К тому же, как отмечает ряд исследователей (Р. Марино, В. Аваков и пр.), Джотто был терциарием, то есть францисканцем-мирянином («членом III Ордена францисканцев, светским человеком, жившим харизмом ордена»). Франциск Ассизский был своеобразным мерилом мировосприятия и веры для художника. Этот образ встречается на многих его настенных росписях комплекса Сан-Франческо в Ассизи, а также в других работах (например, алтарном изображении в Сан-Франческо в Пизе и пр.). Францисканцы – первый нищенствующий орден, в основе которого лежала идея нестяжания, помощи страждущим и «совершенная радость». Джотто был семейным членом III ордена, человеком, взявшим обеты и избравшим путь служения Богу своим живописным даром. Третий орден францисканцев – это движущая сила Ренессанса. Как отметила И. К. Языкова, членами ордена были также «поэты – Данте, Франческо Петрарка, Якопоне да Тоди (автор знаменитого гимна Stabat Mater), Раймунд Луллий (известный каталонский писатель и богослов); художники – Микеланджело, Рафаэль; короли – Людовик IX Святой, Елизавета Венгерская. Христофор Колумб был терциарием, то есть францисканцем третьего ордена. Это очень влиятельные люди, ключевые фигуры Ренессанса».

Христианство, проповедуемое Франциском, – это, прежде всего, вера сердца, а не ума (хотя со временем всё же учёные францисканцы вытеснили самого ассизского проповедника из ордена с руководящего поста). Это в первую очередь этическое учение, плодом которого в значительной степени в XX веке стала этика «благоговения перед жизнью» А. Швейцера, удостоенного Нобелевской премии мира и прямо признававшего свою преемственность с делом Франциска, «со студенческих лет его любимого святого». «Фундаментальный факт сознания человека гласит: ‟Я есть жизнь, которая хочет жить среди жизней, которые хотят жить”. Мыслящий человек переживает необходимость высказывать перед всеми волями к жизни такое же благоговение перед жизнью, как и перед своей. Он переживает другие жизни в своей собственной. Добро для него состоит и том, чтобы сохранять жизнь, способствовать жизни, поднимать развивающуюся жизнь на более высокую ступень. Зло – чтобы уничтожить жизнь, вредить жизни, сдерживать развивающуюся жизнь», – эти знаменитые слова Швейцера являются логическим продолжением проповеди Франциска «братства людей с живыми тварями». Показательно, что Франциска Ассизского на Западе считают покровителем экологического движения. Католический святой считал всё живое равным перед Творцом, потому проповедовал даже «сестричкам» птицам, бережно убирал червяков со своего пути в безопасное для них место, продавал собственную зимнюю одежду ради выкупа предназначенного на забой ягнёнка и пр. Такое «благоговение перед жизнью» чрезвычайно созвучно оказалось и Джотто и нашло своё выражение в его работах. Природа в её конкретности – важная составляющая живописного мира его росписей и картин. Художник разворачивал действие не в световой среде, пронизывающей мир Божественной энергии, символично обозначаемой прежде иконописцами золотым фоном, но в привычном природном итальянском ландшафте с лазурным небом над ним. Паола Волкова поясняла это так: «Честертон в своём исследовании о святом Франциске замечает, что для него не было понятия природы ‟в целом”, но было важно каждое дерево: ‟брат-дуб”, ‟сестрица-роза”, и пр. Красота ‟сестры-ласточки” на фоне синего неба. Точно так же пишет мир Джотто».

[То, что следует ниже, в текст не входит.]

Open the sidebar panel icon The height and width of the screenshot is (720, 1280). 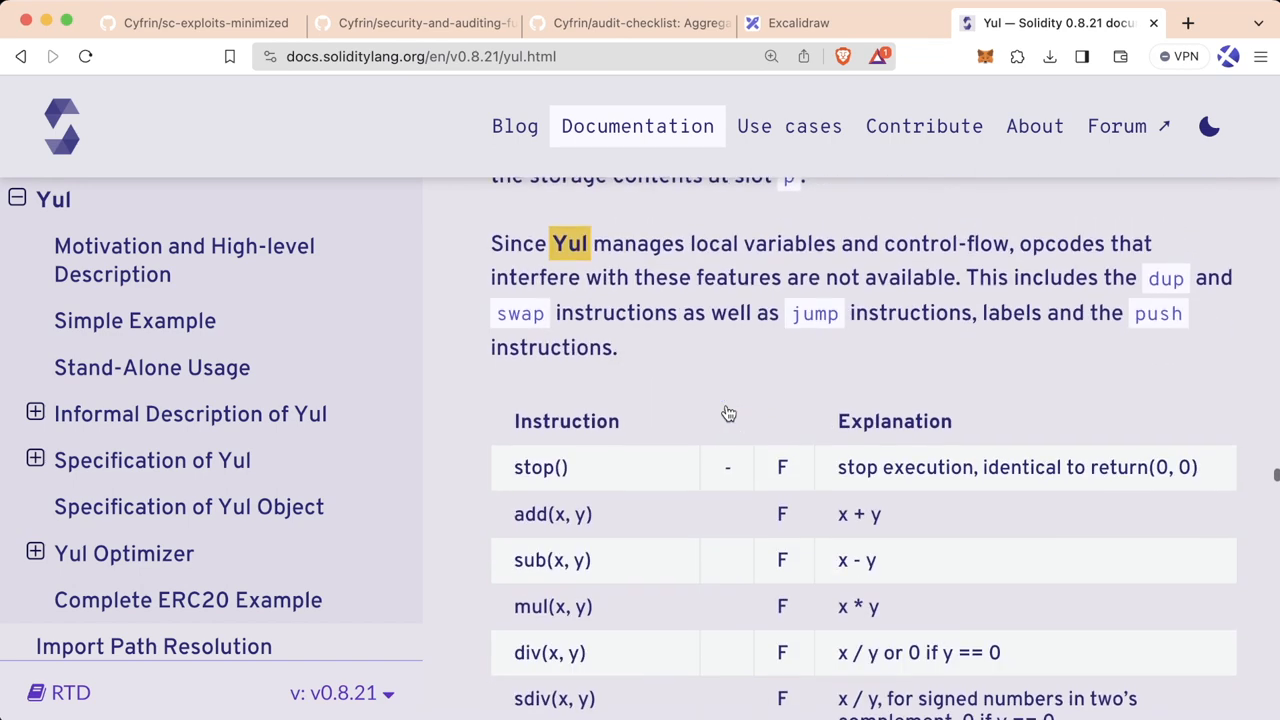point(1081,56)
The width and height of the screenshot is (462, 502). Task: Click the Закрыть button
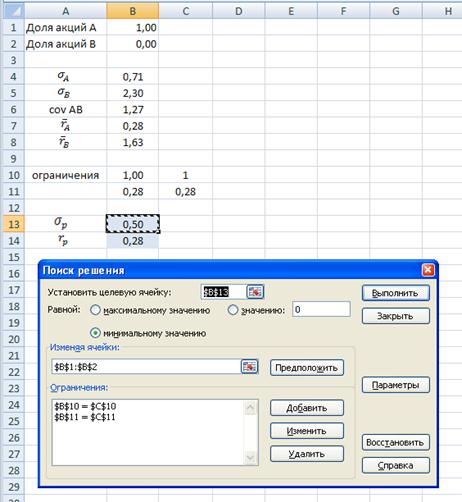396,316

Для иконописцев принципиально важным было показать движение «с земли на небеса»: суть самого Воплощения Христова в его любовном предоставлении своей искупительной жертвой возможности обожения человеку. Отсюда изображение уже вневременного пространства (без падающих теней и сезонных изменений в природе и пр.), изображение преображённой, одухотворённой плоти, символично представленной удлинёнными пропорциями человеческого тела и т. д. У Джотто иначе расставлены акценты, он, напротив, зачарован движением «с небес на землю»: Бог настолько любит человека и своё творение, что захотел побыть с ним, приняв и его природу, умалиться, чтобы побыть в средоточии своего творения. Этот жест приближения к человеку Бога представлен во всём его трагизме на одной из самых знаменитых работ Джотто «Поцелуй Иуды», которую нередко рассматривают как своеобразный ключ к творчеству флорентийского художника. Глаза в глаза Спасителя и человека во всей неприглядности его падшей, израненной  природы, отвергающей и не узнающей Бога, изображённой в виде почти звероподобных черт лица Иуды…

 

***

В одном из интервью поэтесса Вера Полозкова сказала, что в культуре стран постсоветского пространства художнику не прощают его социальный успех. Потому творчество поэта, выступающего на ТВ и собирающего стадионы, и художника, пишущего на заказ для светских львиц, скорее всего, вызывает ухмылку среди коллег по цеху.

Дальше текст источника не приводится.